Talvez inspirado pelo Senhor do Bonfim ou pelo sol do Farol da Barra, o visionário Caetano Veloso pensou um pouco além das injustiças descritas na letra, quando compôs, em 1991, Fora de Ordem: “Alguma coisa, Está fora da ordem, Fora da nova ordem mundial”. Quem nasceu antes da composição de Caetano Veloso ainda consegue lembrar como era o mundo sem a internet. Quem nasceu depois, não consegue nem imaginar. Cresceu dentro dessa nova ordem mundial com dependência total da tecnologia. A compulsão das pessoas pelo uso do celular atingiu um nível tão elevado que elas até colocam a própria segurança em risco. Em capitais brasileiras, o uso de celular ao volante já lidera o ranking das multas. A grande maioria dos motoristas não sabe que mesmo com o trânsito parado por congestionamentos o uso do celular ao volante é perigoso e proibido.

O economista americano, Jeremy Rifkin, prevê o fortalecimento de uma nova economia, com custo marginal zero e bens comuns colaborativos, tal qual a nova versão da carona para São Paulo. O custo marginal zero representa uma situação ideal de produtividade. Pode-se fabricar mais objetos sem pagar mais por isso, reduzindo drasticamente o valor final do produto, que numa hipótese mais otimista pode até ser compartilhado gratuitamente.

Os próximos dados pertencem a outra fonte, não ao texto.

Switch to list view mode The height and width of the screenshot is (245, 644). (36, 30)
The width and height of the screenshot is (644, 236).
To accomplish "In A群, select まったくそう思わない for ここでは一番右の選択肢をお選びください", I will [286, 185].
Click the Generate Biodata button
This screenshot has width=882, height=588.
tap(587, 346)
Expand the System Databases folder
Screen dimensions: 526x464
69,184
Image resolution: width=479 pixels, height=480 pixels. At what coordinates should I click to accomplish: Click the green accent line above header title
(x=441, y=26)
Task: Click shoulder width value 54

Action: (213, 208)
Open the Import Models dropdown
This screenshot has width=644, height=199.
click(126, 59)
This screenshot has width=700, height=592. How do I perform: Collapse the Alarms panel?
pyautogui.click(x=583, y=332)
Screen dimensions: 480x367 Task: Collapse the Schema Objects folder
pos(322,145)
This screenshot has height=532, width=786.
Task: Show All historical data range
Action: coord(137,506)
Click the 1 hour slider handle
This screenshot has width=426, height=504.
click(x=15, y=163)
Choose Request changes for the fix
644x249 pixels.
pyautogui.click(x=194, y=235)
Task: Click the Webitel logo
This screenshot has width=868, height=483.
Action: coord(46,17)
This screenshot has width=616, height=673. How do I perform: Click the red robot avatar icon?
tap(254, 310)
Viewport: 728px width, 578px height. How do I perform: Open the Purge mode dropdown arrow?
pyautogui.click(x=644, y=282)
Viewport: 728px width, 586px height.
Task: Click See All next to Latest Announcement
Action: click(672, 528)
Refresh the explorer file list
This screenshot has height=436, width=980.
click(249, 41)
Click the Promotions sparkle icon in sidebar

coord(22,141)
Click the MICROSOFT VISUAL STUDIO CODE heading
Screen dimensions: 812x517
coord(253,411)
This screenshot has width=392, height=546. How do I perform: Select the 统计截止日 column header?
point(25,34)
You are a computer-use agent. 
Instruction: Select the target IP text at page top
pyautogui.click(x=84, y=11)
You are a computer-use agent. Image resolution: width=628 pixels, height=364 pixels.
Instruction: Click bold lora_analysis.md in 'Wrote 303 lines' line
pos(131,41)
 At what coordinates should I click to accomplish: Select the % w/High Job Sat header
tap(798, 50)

Nesse eclipse do capitalismo, emergirá uma economia do compartilhamento que apontará para o uso mais racional dos serviços e dos bens de consumo. Guru da primeira ministra Angela Merkel, Rifkin deu uma entrevista à Revista Galileu onde afirma que a largada dessa nova corrida já foi dada. O analista projeta um sistema híbrido, composto pela antiga economia de troca com mais-valia e as novas relações estabelecidas através do compartilhamento. Para quem anda angustiado com a crise, os novos concorrentes e as mudanças do mundo dos negócios, Rifkin faz um prognóstico meio sombrio ao lembrar que o período atual, longo e perigoso, apresenta-se como “um pôr do sol da segunda Revolução Industrial”. Trata-se de uma transição épica que vai conectar a raça humana inteira em tempo real, com produtividade extrema e custo muito baixo em todos os setores da economia. Os novos usuários não estão só compartilhando entretenimento e momentos de lazer, mas estão dividindo carros, roupas e apartamentos. Isso está criando novos nichos de mercado a serem explorados. Daqui para frente, em vez da posse, o acesso a esse mundo novo pode bem valer mais.